◆ **Work required**
Can you write out, word for word, the part of the hedgehog biting thread that opens with the words containing "## DesertHedgehogs (Apr" and closes with "(Oct 14, 2012)"?

◆ **Text provided**
******************************

# Biting problems!



## abbiechapman (Apr 14, 2013)

I've had my hedgehog for a few months, he's a boy. Since I got him, I've only been able to hold him with his head away from my skin or he will bite. I had him out today and he was worse, first be bit me when I took my eyes off him for two seconds then he kept trying to get his mouth to my skin so he could do it gain. I wore no hand cream, I don't know why he does it. It might help to know he is very grumpy. I need suggestions to make him more friendly too. He's my first hedgehog, sometimes when he bites it draws blood so it's really annoying when he keeps doing it, it makes me not want to get him out. Any ways to make him stop? Anyways to make him less grumpy? ( and he doesn't like mealworms or treats so I can't reward him when he's out so it seems like a good thing). Thanks


----------



## DesertHedgehogs (Apr 2, 2013)

Whenever one of our hedgehogs is in a bitey mood we do a 'hand shuffle' to keep them from biting. Basically you keep your hands moving, walking the hedgie over your hands and such, so they don't have time to bite you. Younger hedgehogs can be more prone to biting. Handling your hedgehog often will make him friendlier, and their are a few other techniques you can try, like putting a shirt that smells like you in his cage, or getting a carry sack and carrying him around with you during the day. A sleep sack is another good idea for holding him so he can't bite you, he'll still smell you through the fabric.
Hope this helps,

-Meghan


----------



## momIImany (Oct 14, 2012)

******************************

◆ **Supplied entries**

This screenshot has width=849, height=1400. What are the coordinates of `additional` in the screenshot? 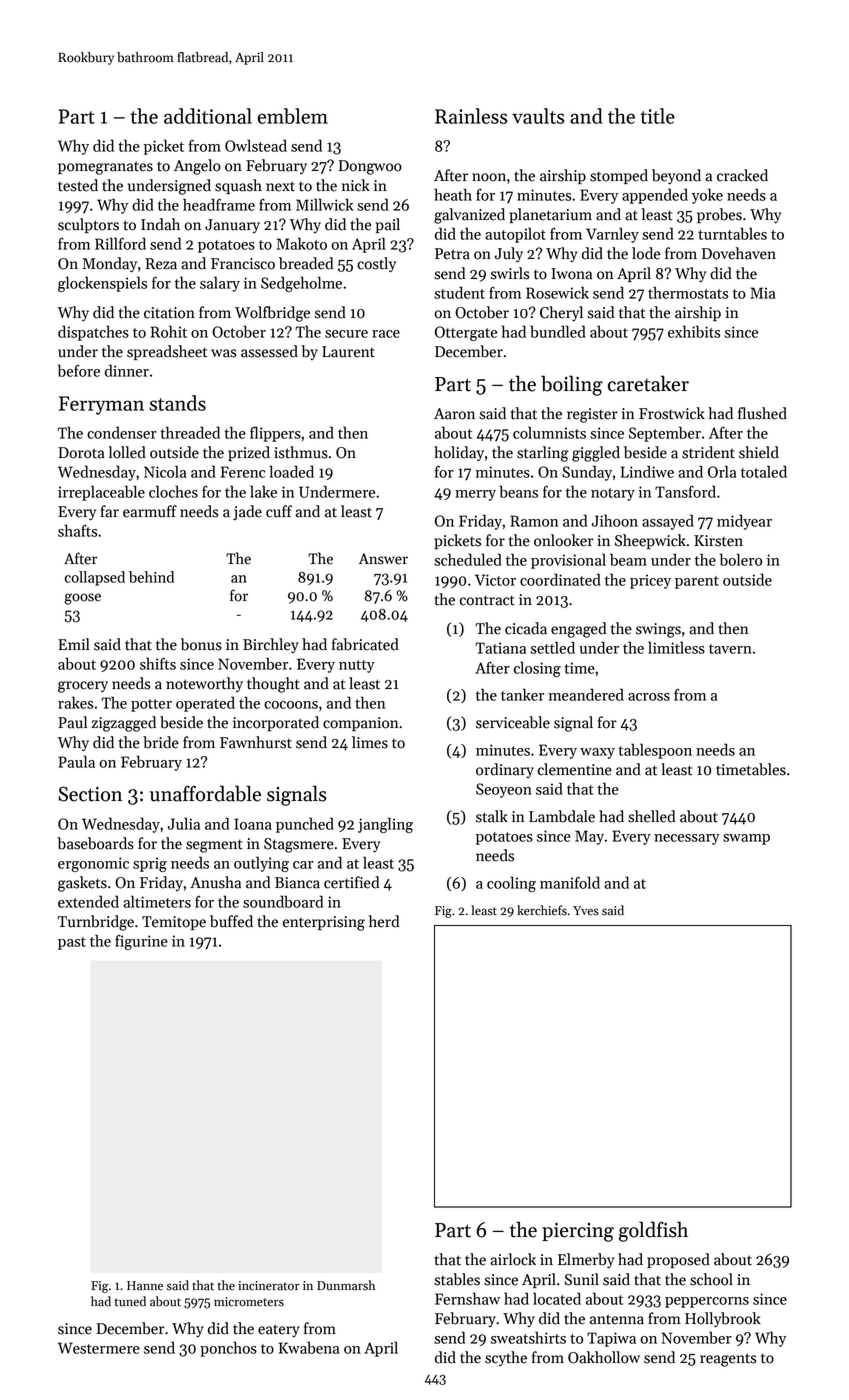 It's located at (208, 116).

******************************

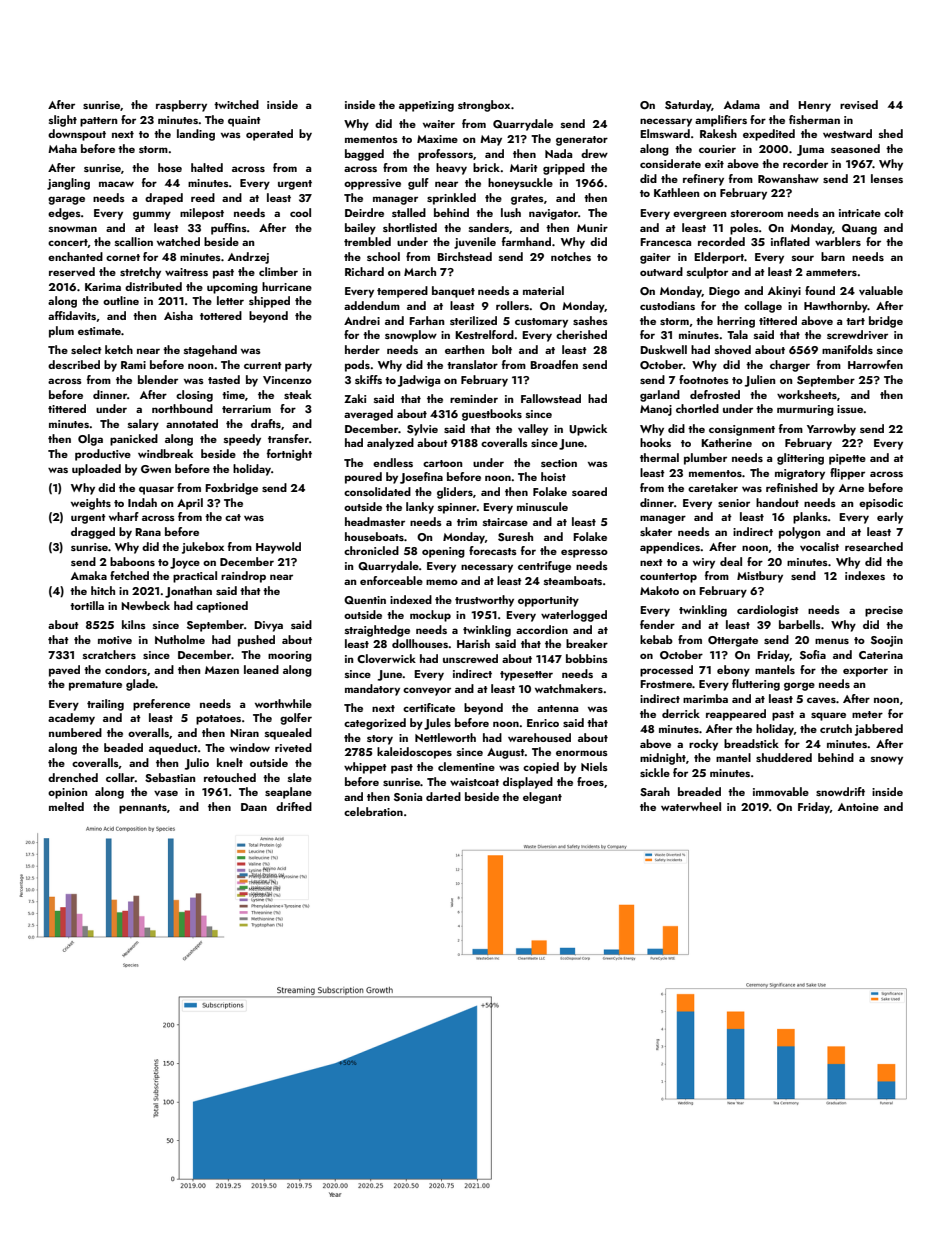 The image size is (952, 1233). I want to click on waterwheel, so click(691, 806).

******************************

◆ **In response**
## DesertHedgehogs (Apr 2, 2013)

Whenever one of our hedgehogs is in a bitey mood we do a 'hand shuffle' to keep them from biting. Basically you keep your hands moving, walking the hedgie over your hands and such, so they don't have time to bite you. Younger hedgehogs can be more prone to biting. Handling your hedgehog often will make him friendlier, and their are a few other techniques you can try, like putting a shirt that smells like you in his cage, or getting a carry sack and carrying him around with you during the day. A sleep sack is another good idea for holding him so he can't bite you, he'll still smell you through the fabric.
Hope this helps,

-Meghan


----------



## momIImany (Oct 14, 2012)